■ Supplied passage
=== Section Start ===

Max Verstappen swaps RB21 for GT4, nails Nürburgring laps and a sub-class win on path to Nordschleife permit

Max Verstappen showed up at the Nürburgring on Saturday, not to crush another qualifying lap in an F1 car, but to do something far more modest on paper and much trickier in practice: log the miles he needs to earn his Nordschleife race permit. He did that—and looked annoyingly quick while he was at it.

Sharing the #980 Porsche Cayman GT4 with sim-racing ally Chris Lulham in the NLS7 four-hour race, Verstappen finished first in the CUP3 guest sub-class (CUP3(G)), seventh among all CUP3 runners, and 27th overall. It wasn’t a win in the headline class, but it was a clean, clinical display of racecraft against cars with considerably more shove.

That last bit matters. Because he hasn’t yet completed the licensing steps for the Nordschleife, Verstappen’s GT4 had to run with roughly 300bhp—well down on the usual 425bhp for the category. Even so, he qualified sixth in CUP3 outright and a yawning 25 seconds clear of the next-quickest guest-class CUP3 car after a wet morning session that dried before lights out. Detuned on the straights, full-tilt in the corners. You know the drill.

=== Section End ===

■ Data section

=== Section Start ===

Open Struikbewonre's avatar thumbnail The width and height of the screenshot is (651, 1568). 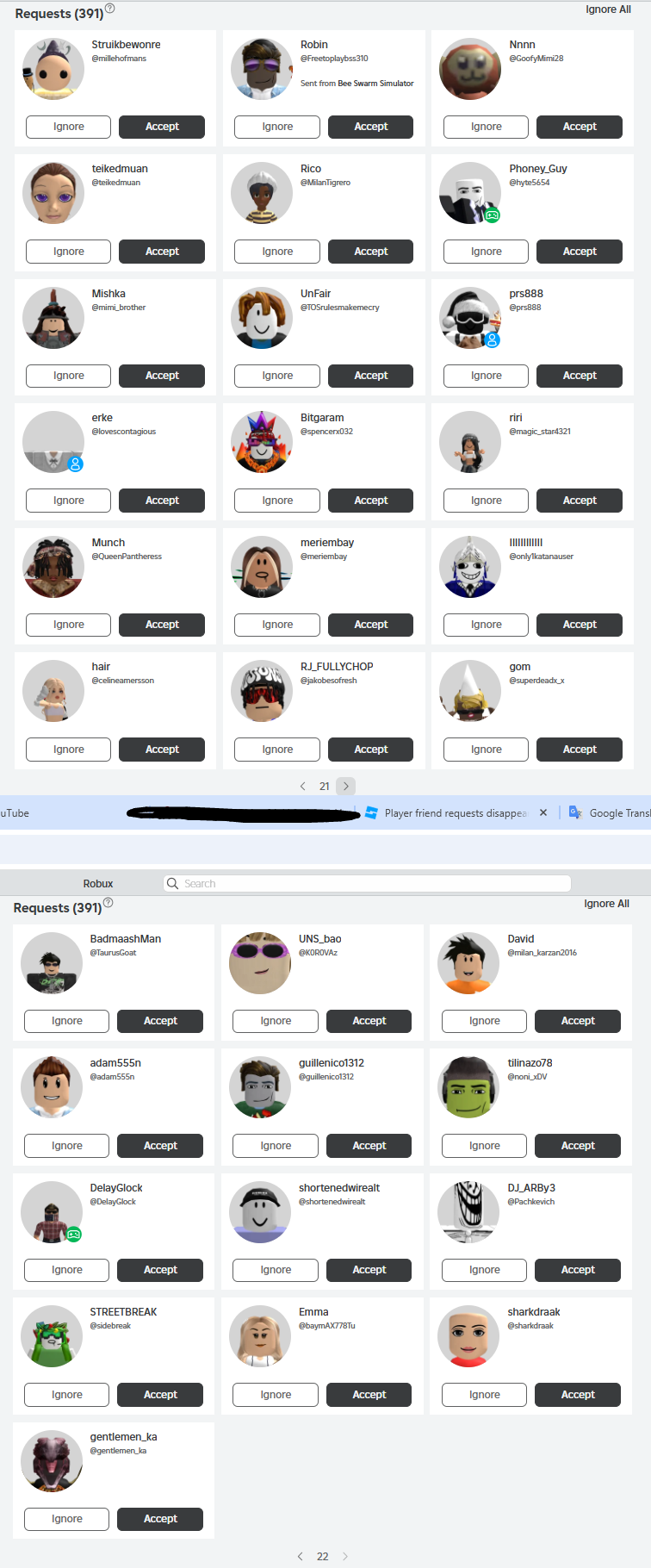[53, 69]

=== Section End ===

■ Problem details
Using the Verstappen report, explain why his Porsche Cayman GT4 ran with only about 300bhp in the race. The data plays no part in this.

■ Answer to the exercise
His car was limited to roughly 300bhp because he had not yet completed the licensing steps for the Nordschleife. That was well down on the usual 425bhp for the category.